> [Problem to solve]
The complete listing should be restated word for word.

-.-.-

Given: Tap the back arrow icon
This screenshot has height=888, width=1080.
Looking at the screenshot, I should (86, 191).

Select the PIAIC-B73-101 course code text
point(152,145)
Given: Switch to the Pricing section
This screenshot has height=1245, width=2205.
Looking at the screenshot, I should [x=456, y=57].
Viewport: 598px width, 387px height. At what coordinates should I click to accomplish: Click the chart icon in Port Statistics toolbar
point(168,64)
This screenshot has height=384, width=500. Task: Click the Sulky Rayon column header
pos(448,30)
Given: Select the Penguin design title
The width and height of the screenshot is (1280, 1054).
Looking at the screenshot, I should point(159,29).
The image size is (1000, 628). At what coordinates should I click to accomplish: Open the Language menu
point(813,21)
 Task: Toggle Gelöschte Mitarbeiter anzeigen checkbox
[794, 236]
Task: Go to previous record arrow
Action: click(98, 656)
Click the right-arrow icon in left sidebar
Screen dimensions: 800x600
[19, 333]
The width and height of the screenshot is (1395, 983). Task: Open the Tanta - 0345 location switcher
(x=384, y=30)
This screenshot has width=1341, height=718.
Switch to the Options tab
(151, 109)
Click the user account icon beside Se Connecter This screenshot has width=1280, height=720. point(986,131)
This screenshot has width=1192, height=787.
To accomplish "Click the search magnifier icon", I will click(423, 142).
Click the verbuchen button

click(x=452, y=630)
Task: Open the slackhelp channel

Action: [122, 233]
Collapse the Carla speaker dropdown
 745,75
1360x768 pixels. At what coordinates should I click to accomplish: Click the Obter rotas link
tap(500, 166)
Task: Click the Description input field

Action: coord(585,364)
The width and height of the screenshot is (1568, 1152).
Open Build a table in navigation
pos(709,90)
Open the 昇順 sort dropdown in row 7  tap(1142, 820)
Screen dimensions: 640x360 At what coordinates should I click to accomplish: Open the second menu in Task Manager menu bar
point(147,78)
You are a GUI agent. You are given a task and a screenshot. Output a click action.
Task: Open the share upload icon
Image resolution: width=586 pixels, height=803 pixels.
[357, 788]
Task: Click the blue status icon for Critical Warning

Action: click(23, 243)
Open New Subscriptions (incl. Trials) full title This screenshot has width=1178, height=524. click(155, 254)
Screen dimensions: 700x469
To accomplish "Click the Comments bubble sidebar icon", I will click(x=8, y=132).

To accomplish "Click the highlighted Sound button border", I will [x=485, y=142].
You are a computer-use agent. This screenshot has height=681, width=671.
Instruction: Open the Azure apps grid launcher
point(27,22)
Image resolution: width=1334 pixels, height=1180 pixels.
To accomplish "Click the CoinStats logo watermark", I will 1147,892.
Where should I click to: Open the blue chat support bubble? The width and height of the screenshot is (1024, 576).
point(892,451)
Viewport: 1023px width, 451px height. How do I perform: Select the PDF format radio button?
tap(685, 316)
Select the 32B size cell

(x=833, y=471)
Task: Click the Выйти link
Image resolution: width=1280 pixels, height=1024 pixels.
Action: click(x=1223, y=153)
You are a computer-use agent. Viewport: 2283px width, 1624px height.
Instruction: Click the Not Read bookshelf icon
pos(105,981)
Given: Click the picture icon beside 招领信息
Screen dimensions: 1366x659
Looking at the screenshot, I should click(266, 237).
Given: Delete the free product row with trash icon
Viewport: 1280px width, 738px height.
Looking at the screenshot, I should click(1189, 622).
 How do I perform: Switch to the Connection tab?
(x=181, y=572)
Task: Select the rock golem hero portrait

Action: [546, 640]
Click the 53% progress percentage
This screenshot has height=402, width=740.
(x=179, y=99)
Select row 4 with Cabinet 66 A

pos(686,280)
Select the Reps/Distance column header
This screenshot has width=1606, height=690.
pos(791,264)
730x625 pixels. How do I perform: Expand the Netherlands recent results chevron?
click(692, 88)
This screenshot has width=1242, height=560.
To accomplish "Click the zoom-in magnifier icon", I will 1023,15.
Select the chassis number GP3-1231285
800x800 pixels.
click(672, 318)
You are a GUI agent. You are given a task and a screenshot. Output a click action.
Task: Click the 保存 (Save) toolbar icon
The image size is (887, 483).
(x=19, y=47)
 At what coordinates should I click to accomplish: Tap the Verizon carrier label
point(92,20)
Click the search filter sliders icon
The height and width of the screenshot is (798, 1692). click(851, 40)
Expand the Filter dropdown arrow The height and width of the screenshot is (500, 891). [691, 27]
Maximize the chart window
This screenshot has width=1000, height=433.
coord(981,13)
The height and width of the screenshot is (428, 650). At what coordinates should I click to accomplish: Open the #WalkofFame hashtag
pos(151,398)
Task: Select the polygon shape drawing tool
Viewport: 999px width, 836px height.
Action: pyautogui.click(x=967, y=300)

-.-.-

> [Expected answer]
Given: Tap the back arrow icon
This screenshot has height=888, width=1080.
Looking at the screenshot, I should (86, 191).

Select the PIAIC-B73-101 course code text
point(152,145)
Given: Switch to the Pricing section
This screenshot has height=1245, width=2205.
Looking at the screenshot, I should [x=456, y=57].
Viewport: 598px width, 387px height. At what coordinates should I click to accomplish: Click the chart icon in Port Statistics toolbar
point(168,64)
This screenshot has height=384, width=500. Task: Click the Sulky Rayon column header
pos(448,30)
Given: Select the Penguin design title
The width and height of the screenshot is (1280, 1054).
Looking at the screenshot, I should point(159,29).
The image size is (1000, 628). At what coordinates should I click to accomplish: Open the Language menu
point(813,21)
 Task: Toggle Gelöschte Mitarbeiter anzeigen checkbox
[794, 236]
Task: Go to previous record arrow
Action: click(98, 656)
Click the right-arrow icon in left sidebar
Screen dimensions: 800x600
[19, 333]
The width and height of the screenshot is (1395, 983). Task: Open the Tanta - 0345 location switcher
(x=384, y=30)
This screenshot has width=1341, height=718.
Switch to the Options tab
(151, 109)
Click the user account icon beside Se Connecter This screenshot has width=1280, height=720. point(986,131)
This screenshot has width=1192, height=787.
To accomplish "Click the search magnifier icon", I will click(423, 142).
Click the verbuchen button

click(x=452, y=630)
Task: Open the slackhelp channel

Action: [122, 233]
Collapse the Carla speaker dropdown
 745,75
1360x768 pixels. At what coordinates should I click to accomplish: Click the Obter rotas link
tap(500, 166)
Task: Click the Description input field

Action: coord(585,364)
The width and height of the screenshot is (1568, 1152).
Open Build a table in navigation
pos(709,90)
Open the 昇順 sort dropdown in row 7  tap(1142, 820)
Screen dimensions: 640x360 At what coordinates should I click to accomplish: Open the second menu in Task Manager menu bar
point(147,78)
You are a GUI agent. You are given a task and a screenshot. Output a click action.
Task: Open the share upload icon
Image resolution: width=586 pixels, height=803 pixels.
[357, 788]
Task: Click the blue status icon for Critical Warning

Action: click(23, 243)
Open New Subscriptions (incl. Trials) full title This screenshot has width=1178, height=524. click(155, 254)
Screen dimensions: 700x469
To accomplish "Click the Comments bubble sidebar icon", I will click(x=8, y=132).

To accomplish "Click the highlighted Sound button border", I will [x=485, y=142].
You are a computer-use agent. This screenshot has height=681, width=671.
Instruction: Open the Azure apps grid launcher
point(27,22)
Image resolution: width=1334 pixels, height=1180 pixels.
To accomplish "Click the CoinStats logo watermark", I will 1147,892.
Where should I click to: Open the blue chat support bubble? The width and height of the screenshot is (1024, 576).
point(892,451)
Viewport: 1023px width, 451px height. How do I perform: Select the PDF format radio button?
tap(685, 316)
Select the 32B size cell

(x=833, y=471)
Task: Click the Выйти link
Image resolution: width=1280 pixels, height=1024 pixels.
Action: click(x=1223, y=153)
You are a computer-use agent. Viewport: 2283px width, 1624px height.
Instruction: Click the Not Read bookshelf icon
pos(105,981)
Given: Click the picture icon beside 招领信息
Screen dimensions: 1366x659
Looking at the screenshot, I should click(266, 237).
Given: Delete the free product row with trash icon
Viewport: 1280px width, 738px height.
Looking at the screenshot, I should click(1189, 622).
 How do I perform: Switch to the Connection tab?
(x=181, y=572)
Task: Select the rock golem hero portrait

Action: [546, 640]
Click the 53% progress percentage
This screenshot has height=402, width=740.
(x=179, y=99)
Select row 4 with Cabinet 66 A

pos(686,280)
Select the Reps/Distance column header
This screenshot has width=1606, height=690.
pos(791,264)
730x625 pixels. How do I perform: Expand the Netherlands recent results chevron?
click(692, 88)
This screenshot has width=1242, height=560.
To accomplish "Click the zoom-in magnifier icon", I will 1023,15.
Select the chassis number GP3-1231285
800x800 pixels.
click(672, 318)
You are a GUI agent. You are given a task and a screenshot. Output a click action.
Task: Click the 保存 (Save) toolbar icon
The image size is (887, 483).
(x=19, y=47)
 At what coordinates should I click to accomplish: Tap the Verizon carrier label
point(92,20)
Click the search filter sliders icon
The height and width of the screenshot is (798, 1692). click(851, 40)
Expand the Filter dropdown arrow The height and width of the screenshot is (500, 891). [691, 27]
Maximize the chart window
This screenshot has width=1000, height=433.
coord(981,13)
The height and width of the screenshot is (428, 650). At what coordinates should I click to accomplish: Open the #WalkofFame hashtag
pos(151,398)
Task: Select the polygon shape drawing tool
Viewport: 999px width, 836px height.
Action: pyautogui.click(x=967, y=300)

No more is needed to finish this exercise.